Dalam beberapa dekade terakhir, Indonesia menghadapi dilema serius antara eksploitasi sumber daya alam dan upaya menjaga kelestarian lingkungan.
Di balik kemegahan hasil tambang seperti emas, nikel, dan batu bara, tersembunyi luka ekologis yang terus menganga: hutan yang gundul, air yang tercemar, tanah yang longsor, hingga kehidupan masyarakat adat yang tercerabut dari akar budayanya.
Dalam situasi ini, patut kita pertanyakan kembali: bagaimana sesungguhnya Islam memandang aktivitas pertambangan yang berpotensi merusak alam?
Islam sebagai agama yang sempurna tidak hanya mengatur hubungan manusia dengan Tuhan, tetapi juga hubungan manusia dengan alam sekitarnya. Dalam Al-Qur’an, Allah menegaskan bahwa bumi ini adalah amanah dan bukan milik mutlak manusia:
وَهُوَ ٱلَّذِى جَعَلَكُمْ خَلَـٰٓئِفَ ٱلْأَرْضِ وَرَفَعَ بَعْضَكُمْ فَوْقَ بَعْضٍۢ دَرَجَـٰتٍۢ لِّيَبْلُوَكُمْ فِى مَآ ءَاتَىٰكُمْ ۗ إِنَّ رَبَّكَ سَرِيعُ ٱلْعِقَابِ ۖ وَإِنَّهُۥ لَغَفُورٌۭ رَّحِيمٌۭ
“Dialah yang menjadikan kamu khalifah-khalifah di bumi…” (QS. Al-An’am: 165).
Ayat ini menegaskan bahwa manusia diberi mandat sebagai khalifah, yakni pengelola yang bertanggung jawab menjaga kelestarian bumi, bukan mempercepat kerusakannya. Maka dari itu, segala bentuk pengelolaan sumber daya, termasuk pertambangan, tidak bisa dilakukan hanya berdasarkan kalkulasi ekonomi, melainkan harus memperhitungkan dimensi etika dan keberlanjutan ekologis.
Allah berfirman:
وَلَا تُفْسِدُوا فِي ٱلْأَرْضِ بَعْدَ إِصْلَـٰحِهَا
“Janganlah kamu membuat kerusakan di muka bumi setelah Allah memperbaikinya…” (HR. Bukhari dan Muslim).

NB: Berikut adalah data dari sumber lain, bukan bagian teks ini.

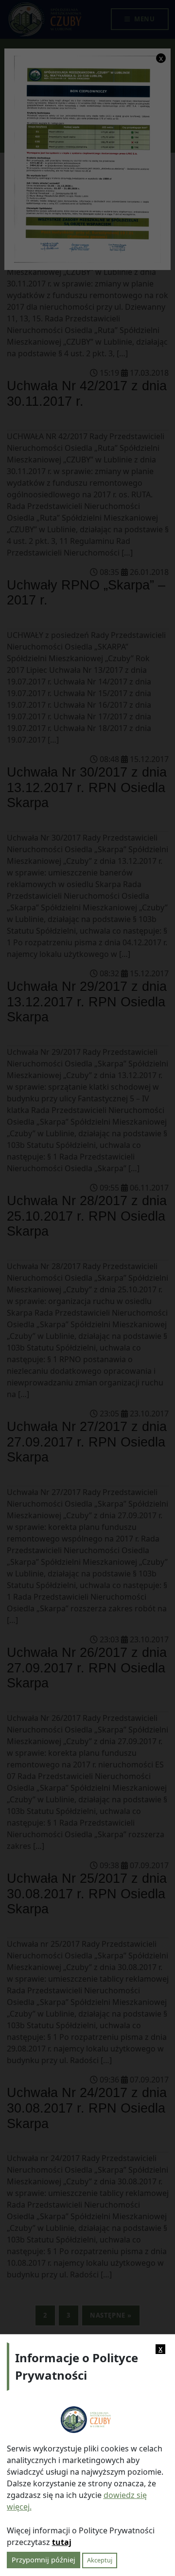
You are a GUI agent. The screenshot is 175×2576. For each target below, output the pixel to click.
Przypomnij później (43, 2559)
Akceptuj (99, 2560)
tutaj (61, 2542)
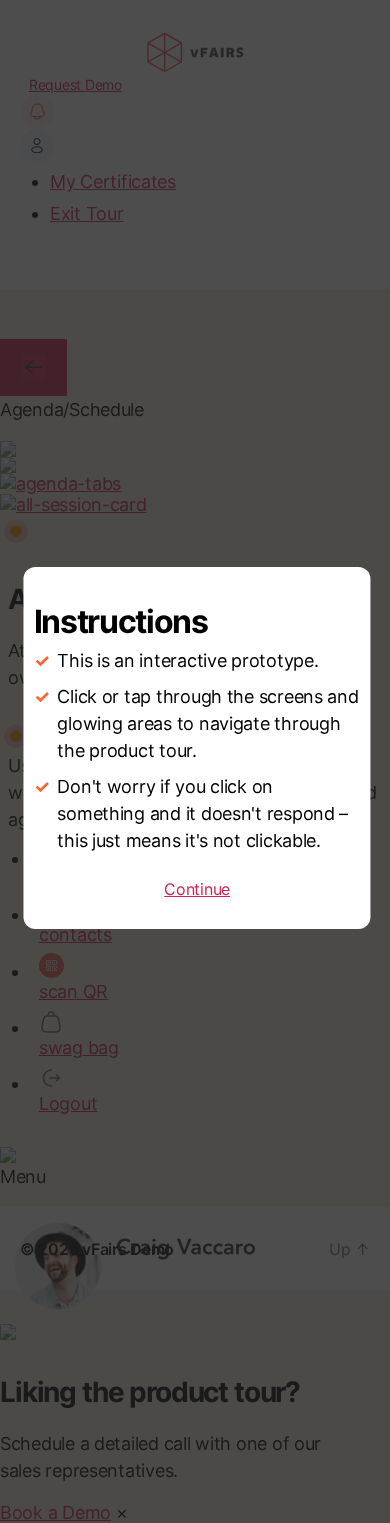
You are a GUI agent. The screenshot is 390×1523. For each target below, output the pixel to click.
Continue (197, 889)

Ayat ini menegaskan bahwa merusak bumi apapun alasannya adalah bentuk pengkhianatan terhadap amanah ilahiah. Termasuk di dalamnya adalah kerusakan yang ditimbulkan oleh aktivitas industri pertambangan yang tidak memperhatikan daya dukung lingkungan.

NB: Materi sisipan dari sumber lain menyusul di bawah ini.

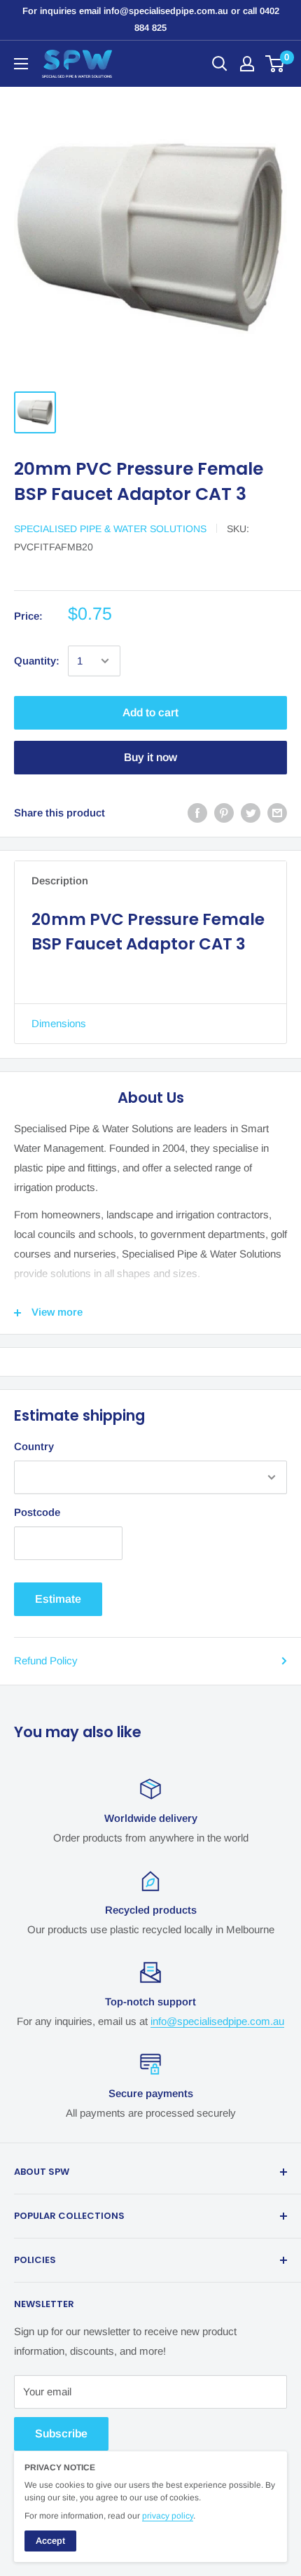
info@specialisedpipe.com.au (217, 2021)
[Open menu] (21, 63)
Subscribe (61, 2433)
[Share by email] (277, 812)
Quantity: (36, 661)
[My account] (247, 63)
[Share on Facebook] (197, 812)
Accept (50, 2540)
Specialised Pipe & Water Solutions (110, 528)
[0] (275, 63)
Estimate (58, 1599)
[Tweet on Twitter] (250, 812)
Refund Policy (46, 1660)
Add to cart (150, 712)
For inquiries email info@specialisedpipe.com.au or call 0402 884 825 (150, 19)
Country (34, 1446)
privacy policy (167, 2516)
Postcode (37, 1512)
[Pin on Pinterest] (224, 812)
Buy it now (150, 757)
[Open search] (219, 63)
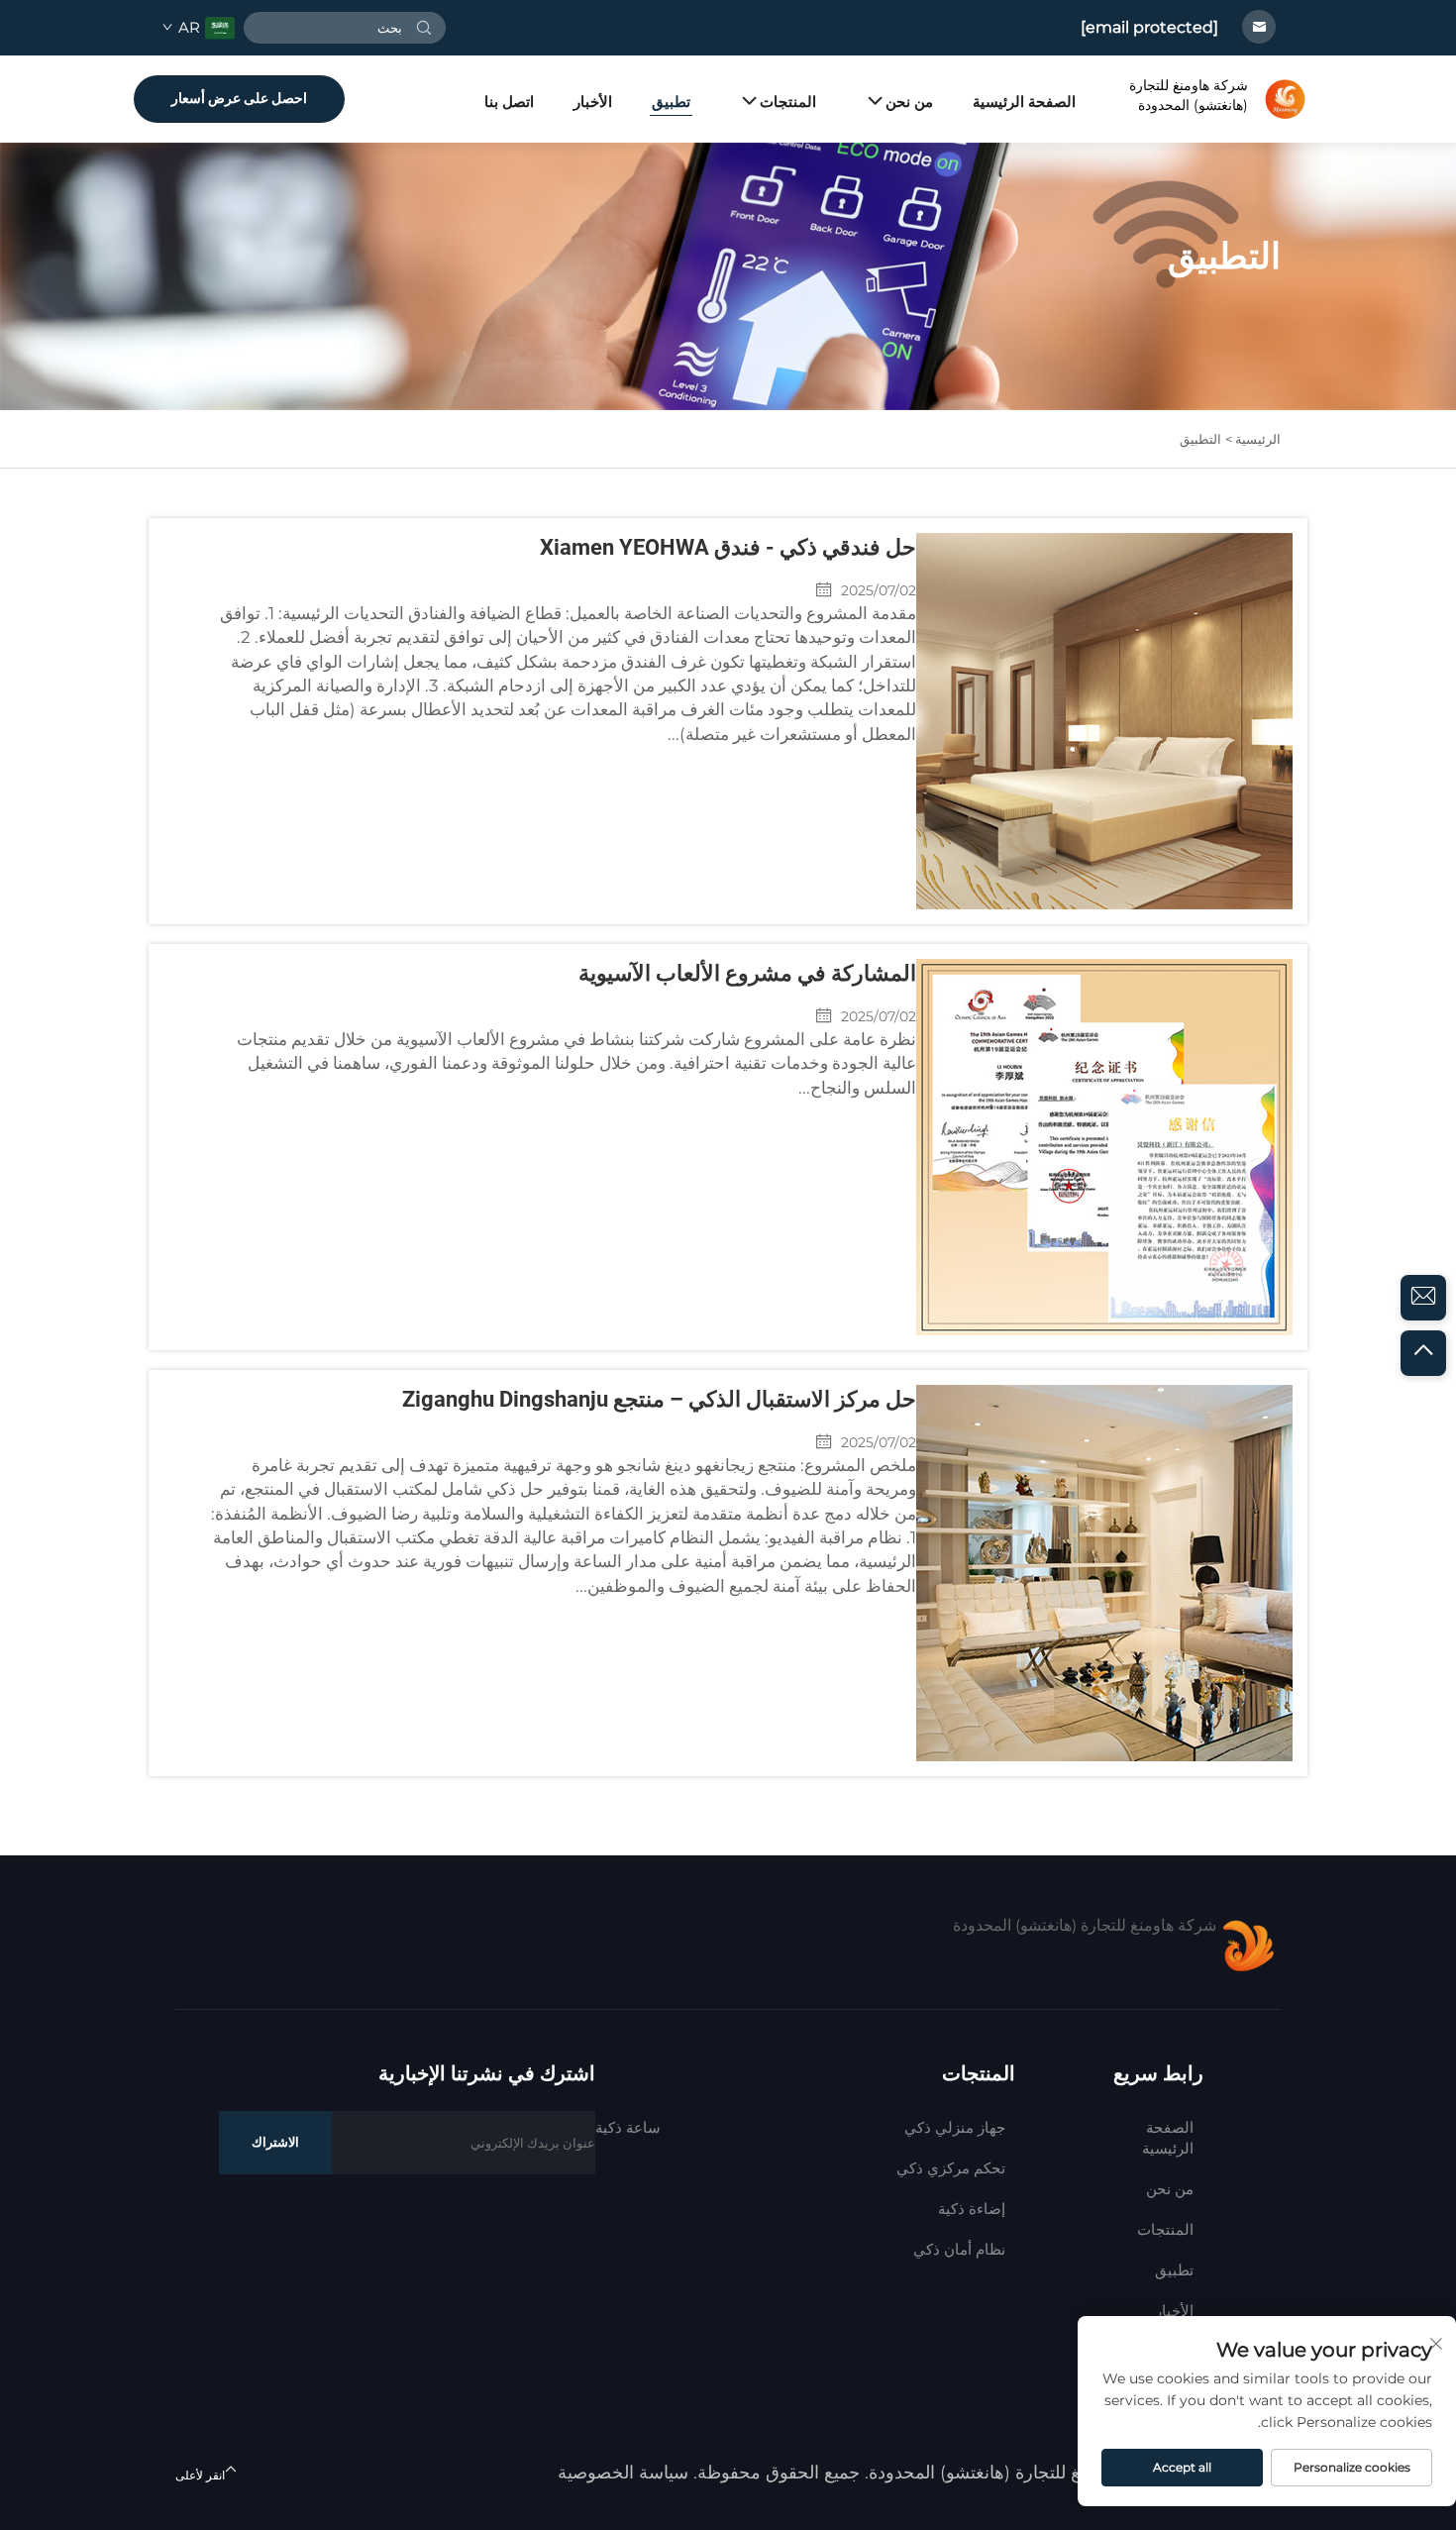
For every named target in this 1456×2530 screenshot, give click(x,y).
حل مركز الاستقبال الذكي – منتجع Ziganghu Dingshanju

Para ulama, baik klasik maupun kontemporer, turut menggarisbawahi pentingnya menjaga alam. Imam Al-Ghazali, misalnya, dalam pemikiran maqashid al-shari’ah, menyebutkan bahwa pelestarian lingkungan (hifzh al-bi’ah) merupakan bagian penting dari tujuan syariat.
Senada dengan itu, Yusuf al-Qaradawi dalam karya Ri’ayah al-Bi’ah fi al-Shari’ah al-Islamiyyah menjelaskan bahwa eksploitasi alam secara berlebihan adalah bentuk baghy—atau kezaliman terhadap ciptaan Allah lainnya.

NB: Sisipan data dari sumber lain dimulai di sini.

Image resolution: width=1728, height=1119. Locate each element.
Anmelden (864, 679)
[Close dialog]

Lebih jauh lagi, ulama fikih kontemporer seperti Dr. Wahbah az-Zuhaili menekankan pentingnya prinsip la darar wa la dirar—tidak boleh membahayakan diri sendiri dan orang lain. Prinsip ini menjadi landasan penting dalam menilai legalitas aktivitas industri.
Jika suatu kegiatan pertambangan terbukti menyebabkan kerusakan ekologis yang besar serta mengancam kehidupan masyarakat sekitar, maka dalam pandangan hukum Islam, aktivitas tersebut dapat dikategorikan sebagai haram.
Namun demikian, Islam tidak menolak aktivitas eksplorasi dan pemanfaatan sumber daya alam. Sebaliknya, Islam mendorong pengelolaan sumber daya secara adil dan berkelanjutan. Prinsipnya jelas: kegiatan tersebut harus mengedepankan kebermanfaatan bagi umat, menjaga keseimbangan alam, dan tidak merugikan generasi yang akan datang. Keberlanjutan (sustainability) menjadi syarat utama dalam setiap tindakan eksplorasi.
Karena itu, pemerintah, pelaku industri, dan masyarakat perlu bersama-sama merefleksikan arah kebijakan pertambangan nasional. Kita tidak boleh hanya terjebak pada jargon-jargon profit dan pertumbuhan ekonomi, tanpa memperhitungkan aspek planet dan people.
Sebab, dalam perspektif Islam, keberkahan tidak diukur dari seberapa banyak hasil bumi yang diambil, melainkan dari seberapa jauh kita menjaga keseimbangan dan merawat amanah yang telah diberikan oleh Sang Khalik.
Sudah saatnya kita menggeser paradigma pembangunan. Pertambangan tidak boleh lagi menjadi instrumen pemiskinan ekologis. Ia harus ditata ulang, dikawal dengan etika spiritual, dan diarahkan untuk kemaslahatan bersama. Karena bumi bukan milik kita semata, melainkan titipan yang harus diwariskan dalam keadaan baik kepada generasi mendatang.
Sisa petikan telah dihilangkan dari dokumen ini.